- WHAT YOU WILL DO -
Please retype the listing below, matching every line exactly.

─── EXCERPTED DATA ───

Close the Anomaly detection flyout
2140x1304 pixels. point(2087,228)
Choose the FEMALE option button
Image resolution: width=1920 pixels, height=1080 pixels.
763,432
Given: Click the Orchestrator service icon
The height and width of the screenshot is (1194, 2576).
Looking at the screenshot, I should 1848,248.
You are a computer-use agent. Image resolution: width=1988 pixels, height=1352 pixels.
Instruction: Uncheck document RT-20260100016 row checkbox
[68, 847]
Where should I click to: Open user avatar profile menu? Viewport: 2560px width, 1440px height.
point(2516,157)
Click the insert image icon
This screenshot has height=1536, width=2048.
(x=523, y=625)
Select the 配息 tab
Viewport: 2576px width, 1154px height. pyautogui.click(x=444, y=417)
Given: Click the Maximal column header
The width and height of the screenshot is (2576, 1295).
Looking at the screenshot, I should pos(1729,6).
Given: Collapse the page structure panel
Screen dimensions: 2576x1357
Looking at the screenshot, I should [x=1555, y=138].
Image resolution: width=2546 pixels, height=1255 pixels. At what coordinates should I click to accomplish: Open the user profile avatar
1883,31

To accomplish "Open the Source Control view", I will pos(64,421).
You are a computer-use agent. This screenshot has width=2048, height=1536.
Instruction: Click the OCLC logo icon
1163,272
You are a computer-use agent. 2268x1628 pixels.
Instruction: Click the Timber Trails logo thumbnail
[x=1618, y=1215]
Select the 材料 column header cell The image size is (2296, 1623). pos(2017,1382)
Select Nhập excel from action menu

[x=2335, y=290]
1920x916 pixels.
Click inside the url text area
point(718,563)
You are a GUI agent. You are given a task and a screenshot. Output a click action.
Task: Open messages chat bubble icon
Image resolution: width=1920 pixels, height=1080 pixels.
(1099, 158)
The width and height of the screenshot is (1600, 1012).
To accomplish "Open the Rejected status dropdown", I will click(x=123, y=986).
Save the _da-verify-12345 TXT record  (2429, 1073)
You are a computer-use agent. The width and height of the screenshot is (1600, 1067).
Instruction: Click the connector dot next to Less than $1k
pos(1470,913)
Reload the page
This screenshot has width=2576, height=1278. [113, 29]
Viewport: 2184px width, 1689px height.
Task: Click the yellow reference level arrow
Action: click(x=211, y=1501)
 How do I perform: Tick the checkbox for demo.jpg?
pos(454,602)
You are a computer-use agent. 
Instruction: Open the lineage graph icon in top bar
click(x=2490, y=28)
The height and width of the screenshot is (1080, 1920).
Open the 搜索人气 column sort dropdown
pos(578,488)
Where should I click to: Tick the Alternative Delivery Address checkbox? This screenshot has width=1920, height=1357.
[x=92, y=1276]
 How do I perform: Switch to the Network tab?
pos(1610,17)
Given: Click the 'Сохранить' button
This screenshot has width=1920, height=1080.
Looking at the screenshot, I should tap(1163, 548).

───

- YOUR SOLUTION -
Close the Anomaly detection flyout
2140x1304 pixels. point(2087,228)
Choose the FEMALE option button
Image resolution: width=1920 pixels, height=1080 pixels.
763,432
Given: Click the Orchestrator service icon
The height and width of the screenshot is (1194, 2576).
Looking at the screenshot, I should 1848,248.
You are a computer-use agent. Image resolution: width=1988 pixels, height=1352 pixels.
Instruction: Uncheck document RT-20260100016 row checkbox
[68, 847]
Where should I click to: Open user avatar profile menu? Viewport: 2560px width, 1440px height.
point(2516,157)
Click the insert image icon
This screenshot has height=1536, width=2048.
(x=523, y=625)
Select the 配息 tab
Viewport: 2576px width, 1154px height. pyautogui.click(x=444, y=417)
Given: Click the Maximal column header
The width and height of the screenshot is (2576, 1295).
Looking at the screenshot, I should pos(1729,6).
Given: Collapse the page structure panel
Screen dimensions: 2576x1357
Looking at the screenshot, I should [x=1555, y=138].
Image resolution: width=2546 pixels, height=1255 pixels. At what coordinates should I click to accomplish: Open the user profile avatar
1883,31

To accomplish "Open the Source Control view", I will pos(64,421).
You are a computer-use agent. This screenshot has width=2048, height=1536.
Instruction: Click the OCLC logo icon
1163,272
You are a computer-use agent. 2268x1628 pixels.
Instruction: Click the Timber Trails logo thumbnail
[x=1618, y=1215]
Select the 材料 column header cell The image size is (2296, 1623). pos(2017,1382)
Select Nhập excel from action menu

[x=2335, y=290]
1920x916 pixels.
Click inside the url text area
point(718,563)
You are a GUI agent. You are given a task and a screenshot. Output a click action.
Task: Open messages chat bubble icon
Image resolution: width=1920 pixels, height=1080 pixels.
(1099, 158)
The width and height of the screenshot is (1600, 1012).
To accomplish "Open the Rejected status dropdown", I will click(x=123, y=986).
Save the _da-verify-12345 TXT record  (2429, 1073)
You are a computer-use agent. The width and height of the screenshot is (1600, 1067).
Instruction: Click the connector dot next to Less than $1k
pos(1470,913)
Reload the page
This screenshot has width=2576, height=1278. [113, 29]
Viewport: 2184px width, 1689px height.
Task: Click the yellow reference level arrow
Action: click(x=211, y=1501)
 How do I perform: Tick the checkbox for demo.jpg?
pos(454,602)
You are a computer-use agent. 
Instruction: Open the lineage graph icon in top bar
click(x=2490, y=28)
The height and width of the screenshot is (1080, 1920).
Open the 搜索人气 column sort dropdown
pos(578,488)
Where should I click to: Tick the Alternative Delivery Address checkbox? This screenshot has width=1920, height=1357.
[x=92, y=1276]
 How do I perform: Switch to the Network tab?
pos(1610,17)
Given: Click the 'Сохранить' button
This screenshot has width=1920, height=1080.
Looking at the screenshot, I should tap(1163, 548).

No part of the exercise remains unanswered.